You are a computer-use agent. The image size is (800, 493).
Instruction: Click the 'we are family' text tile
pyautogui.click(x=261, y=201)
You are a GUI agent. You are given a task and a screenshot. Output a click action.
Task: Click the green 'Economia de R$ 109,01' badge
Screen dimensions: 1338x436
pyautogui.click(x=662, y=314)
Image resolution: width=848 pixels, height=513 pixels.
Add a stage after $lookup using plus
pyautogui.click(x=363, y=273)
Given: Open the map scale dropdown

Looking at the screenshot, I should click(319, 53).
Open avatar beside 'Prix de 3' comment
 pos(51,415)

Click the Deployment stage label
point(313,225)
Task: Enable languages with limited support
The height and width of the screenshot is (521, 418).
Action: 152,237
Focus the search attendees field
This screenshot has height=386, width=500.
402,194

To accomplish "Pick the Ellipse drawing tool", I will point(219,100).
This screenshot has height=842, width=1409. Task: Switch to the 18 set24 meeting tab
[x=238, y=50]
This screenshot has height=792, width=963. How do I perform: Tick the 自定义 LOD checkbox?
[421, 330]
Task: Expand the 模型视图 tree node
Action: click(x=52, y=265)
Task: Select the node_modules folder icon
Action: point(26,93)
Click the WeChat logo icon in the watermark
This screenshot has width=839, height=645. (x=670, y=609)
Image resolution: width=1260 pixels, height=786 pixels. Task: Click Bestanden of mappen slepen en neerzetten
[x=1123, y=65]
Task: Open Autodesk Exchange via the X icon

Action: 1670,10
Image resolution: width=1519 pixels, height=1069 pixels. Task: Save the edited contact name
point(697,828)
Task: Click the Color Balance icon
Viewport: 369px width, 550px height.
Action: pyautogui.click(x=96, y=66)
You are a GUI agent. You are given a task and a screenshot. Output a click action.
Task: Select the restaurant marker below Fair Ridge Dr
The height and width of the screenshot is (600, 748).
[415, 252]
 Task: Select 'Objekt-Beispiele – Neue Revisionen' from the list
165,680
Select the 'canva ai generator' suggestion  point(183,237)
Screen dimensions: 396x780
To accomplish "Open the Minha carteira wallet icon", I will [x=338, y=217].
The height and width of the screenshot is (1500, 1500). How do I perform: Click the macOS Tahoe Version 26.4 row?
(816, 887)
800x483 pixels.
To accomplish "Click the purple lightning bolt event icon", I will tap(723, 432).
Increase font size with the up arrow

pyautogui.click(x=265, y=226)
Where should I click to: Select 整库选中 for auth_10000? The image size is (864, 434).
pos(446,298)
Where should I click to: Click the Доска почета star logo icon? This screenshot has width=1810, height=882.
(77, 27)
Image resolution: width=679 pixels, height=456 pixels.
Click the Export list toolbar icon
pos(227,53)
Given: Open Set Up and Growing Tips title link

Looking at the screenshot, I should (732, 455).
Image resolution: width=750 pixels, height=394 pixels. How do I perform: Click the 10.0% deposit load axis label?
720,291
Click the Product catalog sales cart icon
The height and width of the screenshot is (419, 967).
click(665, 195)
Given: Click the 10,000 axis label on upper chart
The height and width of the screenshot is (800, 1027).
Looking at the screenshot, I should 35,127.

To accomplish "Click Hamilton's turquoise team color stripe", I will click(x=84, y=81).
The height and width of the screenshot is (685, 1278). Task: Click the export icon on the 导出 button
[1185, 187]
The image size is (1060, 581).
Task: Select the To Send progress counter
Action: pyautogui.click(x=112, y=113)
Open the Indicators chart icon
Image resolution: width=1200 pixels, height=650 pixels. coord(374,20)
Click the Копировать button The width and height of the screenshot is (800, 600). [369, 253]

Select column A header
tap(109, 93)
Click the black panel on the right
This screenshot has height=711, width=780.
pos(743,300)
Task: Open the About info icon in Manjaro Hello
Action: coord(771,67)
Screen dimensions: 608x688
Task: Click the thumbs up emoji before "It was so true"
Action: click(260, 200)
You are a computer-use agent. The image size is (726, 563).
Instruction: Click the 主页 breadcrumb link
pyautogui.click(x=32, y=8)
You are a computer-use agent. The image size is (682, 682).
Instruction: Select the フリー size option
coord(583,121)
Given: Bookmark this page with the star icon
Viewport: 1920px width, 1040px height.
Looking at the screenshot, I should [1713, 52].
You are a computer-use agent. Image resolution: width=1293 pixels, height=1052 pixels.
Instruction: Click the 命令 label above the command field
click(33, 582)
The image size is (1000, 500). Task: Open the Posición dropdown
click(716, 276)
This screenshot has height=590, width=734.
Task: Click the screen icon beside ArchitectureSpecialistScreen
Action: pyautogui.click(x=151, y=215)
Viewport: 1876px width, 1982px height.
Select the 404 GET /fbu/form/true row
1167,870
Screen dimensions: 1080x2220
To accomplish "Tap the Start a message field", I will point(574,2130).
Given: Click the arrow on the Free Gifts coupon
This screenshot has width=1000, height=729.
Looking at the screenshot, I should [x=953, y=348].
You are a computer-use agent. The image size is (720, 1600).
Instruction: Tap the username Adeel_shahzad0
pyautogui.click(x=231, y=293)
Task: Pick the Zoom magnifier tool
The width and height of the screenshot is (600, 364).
#####
### Task instructions
Create a word-for-word copy of the whole listing.

### Task response
You are a computer-use agent. The image size is (800, 493).
Instruction: Click the 'we are family' text tile
pyautogui.click(x=261, y=201)
You are a GUI agent. You are given a task and a screenshot. Output a click action.
Task: Click the green 'Economia de R$ 109,01' badge
Screen dimensions: 1338x436
pyautogui.click(x=662, y=314)
Image resolution: width=848 pixels, height=513 pixels.
Add a stage after $lookup using plus
pyautogui.click(x=363, y=273)
Given: Open the map scale dropdown

Looking at the screenshot, I should click(319, 53).
Open avatar beside 'Prix de 3' comment
 pos(51,415)

Click the Deployment stage label
point(313,225)
Task: Enable languages with limited support
The height and width of the screenshot is (521, 418).
Action: 152,237
Focus the search attendees field
This screenshot has height=386, width=500.
402,194

To accomplish "Pick the Ellipse drawing tool", I will point(219,100).
This screenshot has height=842, width=1409. Task: Switch to the 18 set24 meeting tab
[x=238, y=50]
This screenshot has height=792, width=963. How do I perform: Tick the 自定义 LOD checkbox?
[421, 330]
Task: Expand the 模型视图 tree node
Action: click(x=52, y=265)
Task: Select the node_modules folder icon
Action: point(26,93)
Click the WeChat logo icon in the watermark
This screenshot has width=839, height=645. (x=670, y=609)
Image resolution: width=1260 pixels, height=786 pixels. Task: Click Bestanden of mappen slepen en neerzetten
[x=1123, y=65]
Task: Open Autodesk Exchange via the X icon

Action: 1670,10
Image resolution: width=1519 pixels, height=1069 pixels. Task: Save the edited contact name
point(697,828)
Task: Click the Color Balance icon
Viewport: 369px width, 550px height.
Action: pyautogui.click(x=96, y=66)
You are a GUI agent. You are given a task and a screenshot. Output a click action.
Task: Select the restaurant marker below Fair Ridge Dr
The height and width of the screenshot is (600, 748).
[415, 252]
 Task: Select 'Objekt-Beispiele – Neue Revisionen' from the list
165,680
Select the 'canva ai generator' suggestion  point(183,237)
Screen dimensions: 396x780
To accomplish "Open the Minha carteira wallet icon", I will [x=338, y=217].
The height and width of the screenshot is (1500, 1500). How do I perform: Click the macOS Tahoe Version 26.4 row?
(816, 887)
800x483 pixels.
To accomplish "Click the purple lightning bolt event icon", I will tap(723, 432).
Increase font size with the up arrow

pyautogui.click(x=265, y=226)
Where should I click to: Select 整库选中 for auth_10000? The image size is (864, 434).
pos(446,298)
Where should I click to: Click the Доска почета star logo icon? This screenshot has width=1810, height=882.
(77, 27)
Image resolution: width=679 pixels, height=456 pixels.
Click the Export list toolbar icon
pos(227,53)
Given: Open Set Up and Growing Tips title link

Looking at the screenshot, I should (732, 455).
Image resolution: width=750 pixels, height=394 pixels. How do I perform: Click the 10.0% deposit load axis label?
720,291
Click the Product catalog sales cart icon
The height and width of the screenshot is (419, 967).
click(665, 195)
Given: Click the 10,000 axis label on upper chart
The height and width of the screenshot is (800, 1027).
Looking at the screenshot, I should 35,127.

To accomplish "Click Hamilton's turquoise team color stripe", I will click(x=84, y=81).
The height and width of the screenshot is (685, 1278). Task: Click the export icon on the 导出 button
[1185, 187]
The image size is (1060, 581).
Task: Select the To Send progress counter
Action: pyautogui.click(x=112, y=113)
Open the Indicators chart icon
Image resolution: width=1200 pixels, height=650 pixels. coord(374,20)
Click the Копировать button The width and height of the screenshot is (800, 600). [369, 253]

Select column A header
tap(109, 93)
Click the black panel on the right
This screenshot has height=711, width=780.
pos(743,300)
Task: Open the About info icon in Manjaro Hello
Action: coord(771,67)
Screen dimensions: 608x688
Task: Click the thumbs up emoji before "It was so true"
Action: click(260, 200)
You are a computer-use agent. The image size is (726, 563).
Instruction: Click the 主页 breadcrumb link
pyautogui.click(x=32, y=8)
You are a computer-use agent. The image size is (682, 682).
Instruction: Select the フリー size option
coord(583,121)
Given: Bookmark this page with the star icon
Viewport: 1920px width, 1040px height.
Looking at the screenshot, I should [1713, 52].
You are a computer-use agent. Image resolution: width=1293 pixels, height=1052 pixels.
Instruction: Click the 命令 label above the command field
click(33, 582)
The image size is (1000, 500). Task: Open the Posición dropdown
click(716, 276)
This screenshot has height=590, width=734.
Task: Click the screen icon beside ArchitectureSpecialistScreen
Action: pyautogui.click(x=151, y=215)
Viewport: 1876px width, 1982px height.
Select the 404 GET /fbu/form/true row
1167,870
Screen dimensions: 1080x2220
To accomplish "Tap the Start a message field", I will point(574,2130).
Given: Click the arrow on the Free Gifts coupon
This screenshot has width=1000, height=729.
Looking at the screenshot, I should [x=953, y=348].
You are a computer-use agent. The image size is (720, 1600).
Instruction: Tap the username Adeel_shahzad0
pyautogui.click(x=231, y=293)
Task: Pick the Zoom magnifier tool
The width and height of the screenshot is (600, 364).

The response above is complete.